Emergency medicine places you in constant proximity to death and suffering, but paradoxically deprives you of meaning. The majority of my cases fall into two broad categories.
The first is the dwindling patient. Patients who are chronically ill and progressively worsening, with nothing that can actually be fixed. They move between inpatient floors, nursing facilities, and the emergency department in an endless loop. Each visit represents another small step downward. I treat electrolyte abnormalities, infections, fluid overload, confusion. The specifics change, but the trajectory does not. I am not restoring health. I am managing decline. My role is custodial, not curative.
The second category is patients who are not experiencing emergencies at all. They come for anxiety, hypochondriasis, entitlement, convenience, or because they face no financial friction to using the emergency department. They come for second, third, or tenth opinions. They come because outpatient physicians sent them to offload liability. They come because insurance barriers prevent outpatient care and the emergency department is the only remaining access point. Again, the details vary, but the conclusion is the same. They do not need an emergency physician. They need a functioning system, and they do not have one.

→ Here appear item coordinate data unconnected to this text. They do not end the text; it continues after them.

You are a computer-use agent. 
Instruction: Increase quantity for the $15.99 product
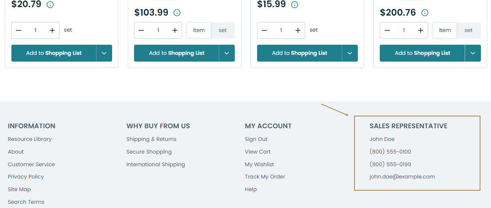(298, 30)
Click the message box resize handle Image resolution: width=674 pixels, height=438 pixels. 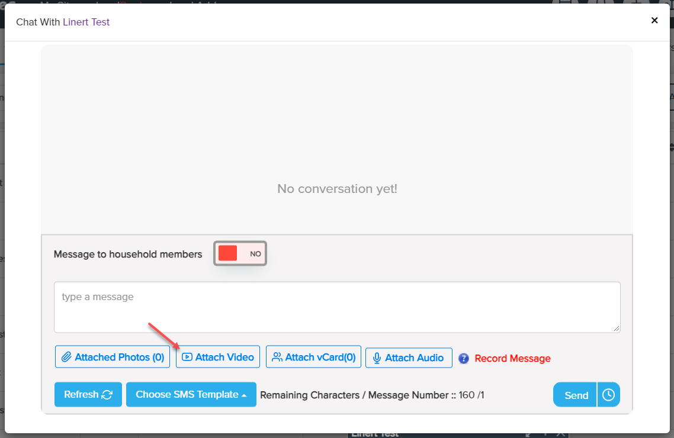tap(617, 329)
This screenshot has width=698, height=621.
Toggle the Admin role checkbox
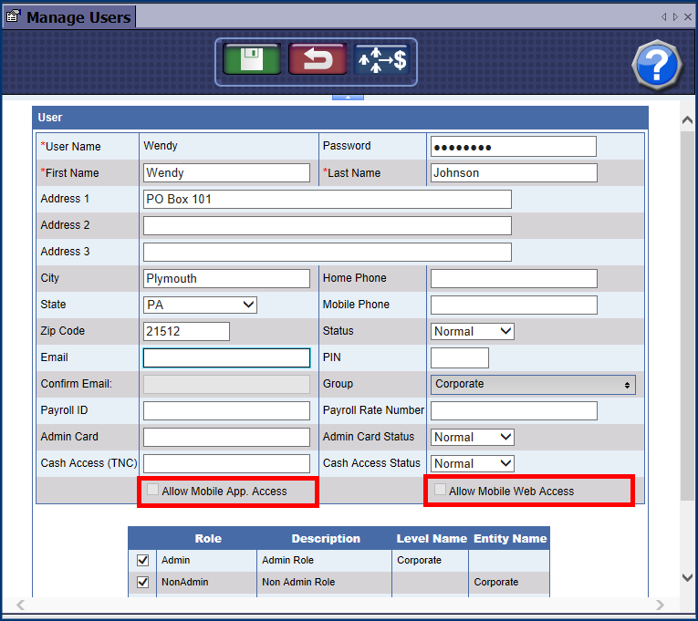[x=142, y=561]
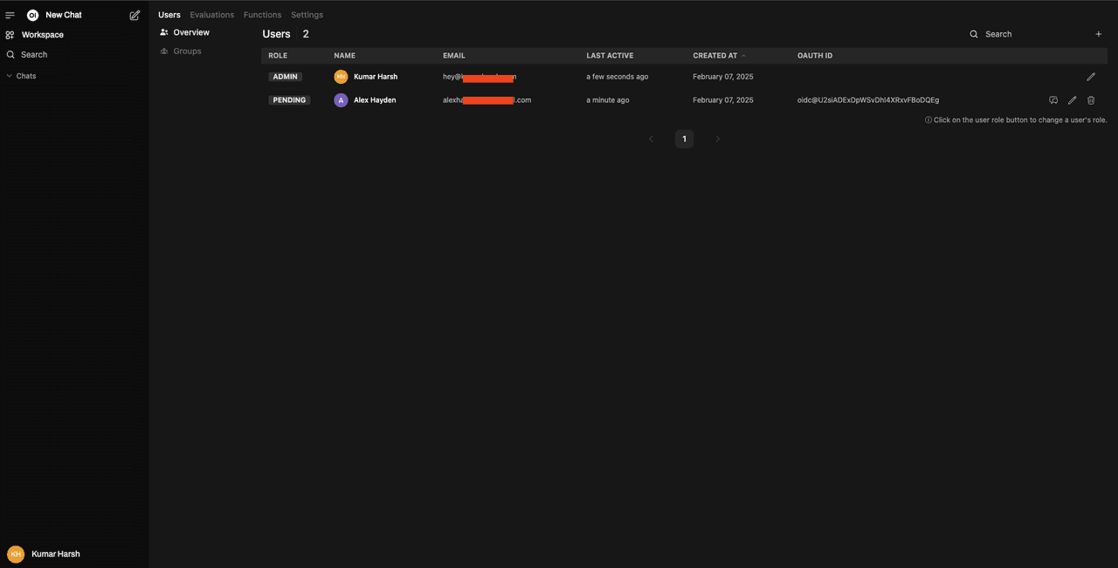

After enough years of this, the work begins to feel hollow. I am trained in emergency medicine, yet I treat true emergencies relatively infrequently. When I do, my role is often limited. I recognize a problem, make a phone call, and hand the patient off to someone else for definitive care. In most STEMIs, my involvement lasts minutes. The cardiologist quite rightly receives the credit. I become a conduit, not an agent.
It is difficult to build meaning out of that.
There are days I regret choosing this specialty. It does not pay as well as many others, and it rarely feels more significant. Some days, a quiet cubicle job seems appealing. At least I would have nights, weekends, and holidays with my family. At least the tradeoff would feel honest.
And then this case arrived.
Not only did I witness something extraordinary, I participated in it. Directly. Decisively. In this case, my role was not marginal. It was central. The stents mattered, but they mattered only because the patient was alive long enough to receive them. This time, I did not simply recognize an EKG and make a call. I kept a man alive through a period when almost no one would have expected meaningful survival.
It is impossible not to feel the weight of that.
I cannot escape the sense that this was something like a revelation. Not only for the patient, but for me. The timing was exact in a way that feels difficult to dismiss. Just as he needed to arrive at the emergency department at precisely that moment, avoiding the weather and resisting his instinct to go home and take more antacids, I needed him to arrive in my professional life at precisely that moment as well.
We needed each other.
I do not know what to do with that realization. I cannot operationalize it. I cannot practice medicine differently tomorrow because of it. But I cannot ignore it either. In a profession that so often feels stripped of meaning, this case reminded me that meaning still exists, even if it appears rarely, unpredictably, and without warning.
Perhaps that is the point.
Editor’s note: Some clinical details have been altered to protect privacy.